Corn is People | 2022-current

Corn is a miracle plant whose invention and success are attributed mainly to human labor and knowledge. Corn’s reputation as an essential food staple and origin of native cosmographies demonstrates its critical 10,000-year socio-cultural role.

Like indigenous nations in Minnesota and Wisconsin, the Puebloans and other Uto-Aztecan nations that blanketed the North American Southwest depended on corn culturally and agriculturally and used corn to develop more complex societies.

The cultivation of corn was a critical factor in health and success and relationships with surrounding tribes. However, corn was much more to these nations than just a foodstuff; it was equally significant within their spiritual beliefs and literature.

Corn has played a vital role in colonization, industrialization, and overproduction. The Midwestern American Corn Belt is the epitome of this nexus. Much like it advanced into a tool of domination and control in Mayan culture, corn’s influence intensified and became something new inside Western society. European colonization of both Africa and North America may not have happened without the cultivation of corn.

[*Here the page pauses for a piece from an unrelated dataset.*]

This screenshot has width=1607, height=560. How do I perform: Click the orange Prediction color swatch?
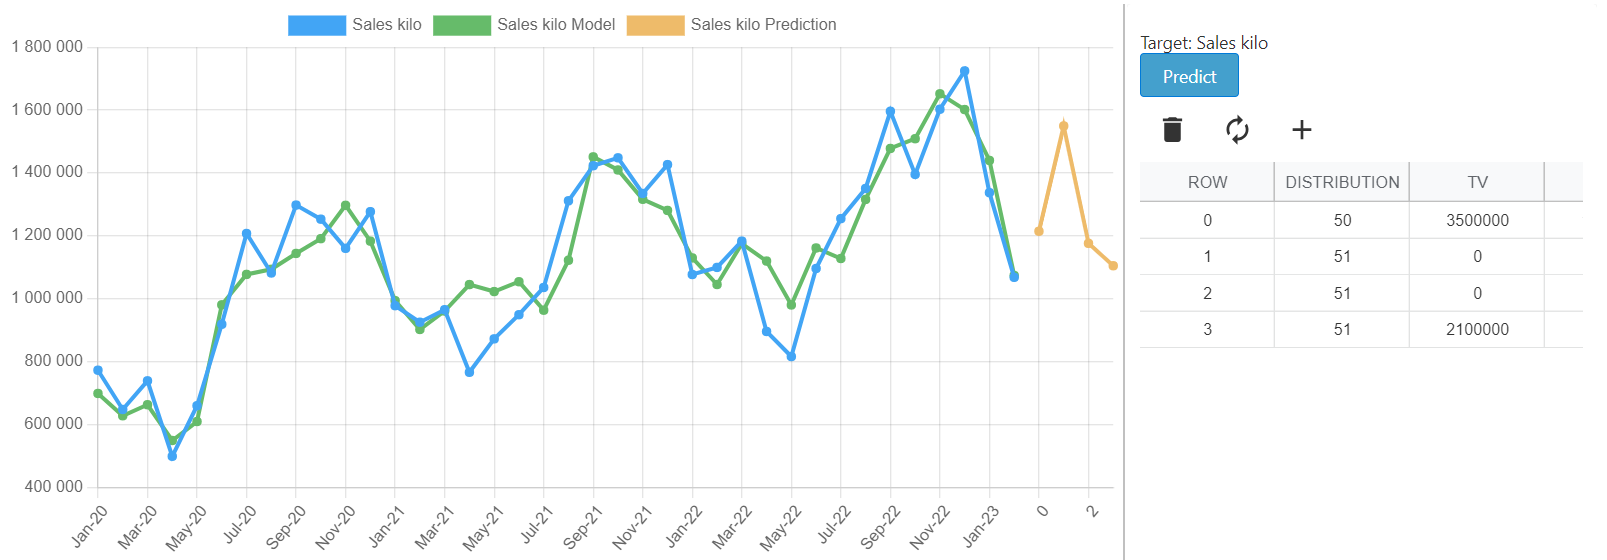[656, 25]
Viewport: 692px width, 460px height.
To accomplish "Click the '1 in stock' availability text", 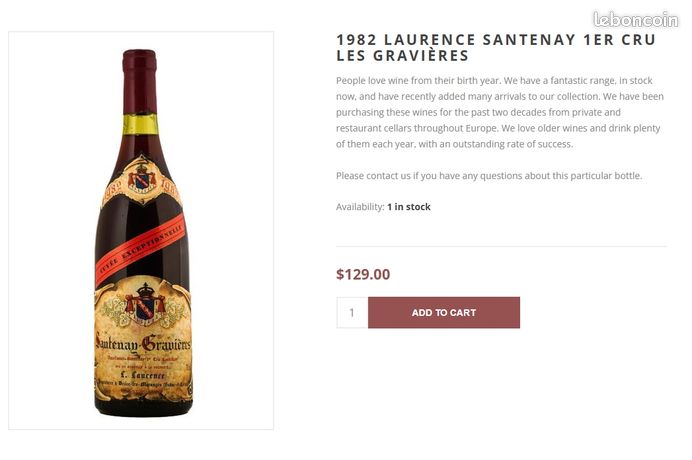I will point(409,207).
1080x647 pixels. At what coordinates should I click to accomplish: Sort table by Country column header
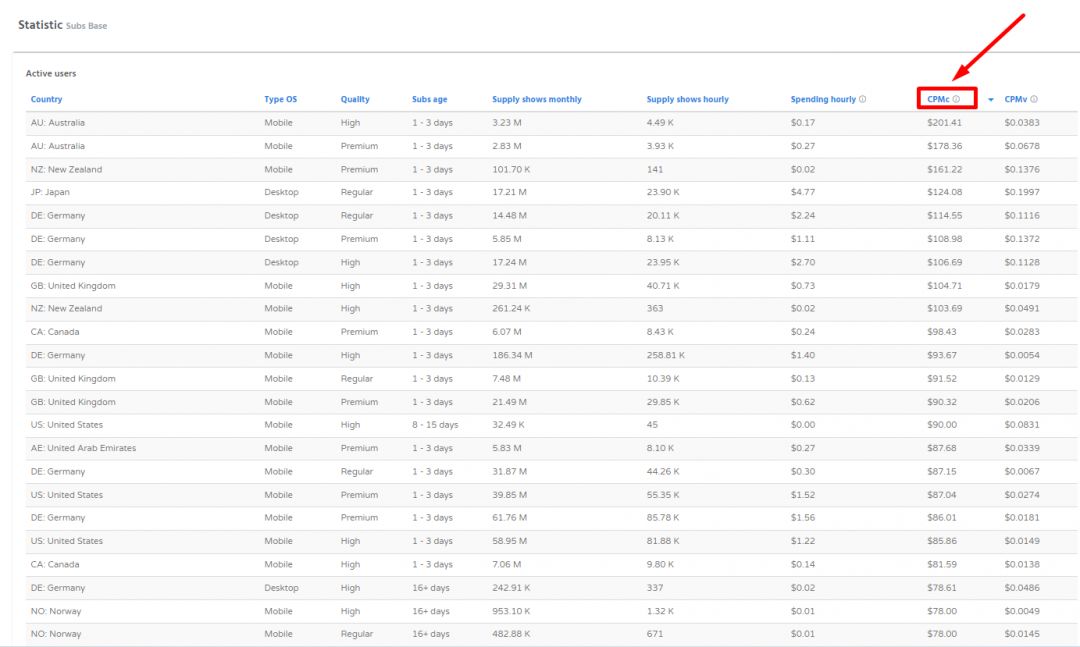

Corn helped cement European colonialism and capitalism, enabling these structures to dominate the globe further. The narratives of numerous old and new world cultures and the story of modern Western cultures offer a stunning examination of corn’s current position in western society: a commodity intimately connected to systems of control and capitalism.

The far-reaching impacts of corn on our socioeconomic and subsistence systems reveal a great deal about globalization, commodification, and dominance.

The work featured in this project examines the far-reaching impacts of corn through a narrative lens to reveal corn’s relationship with humans.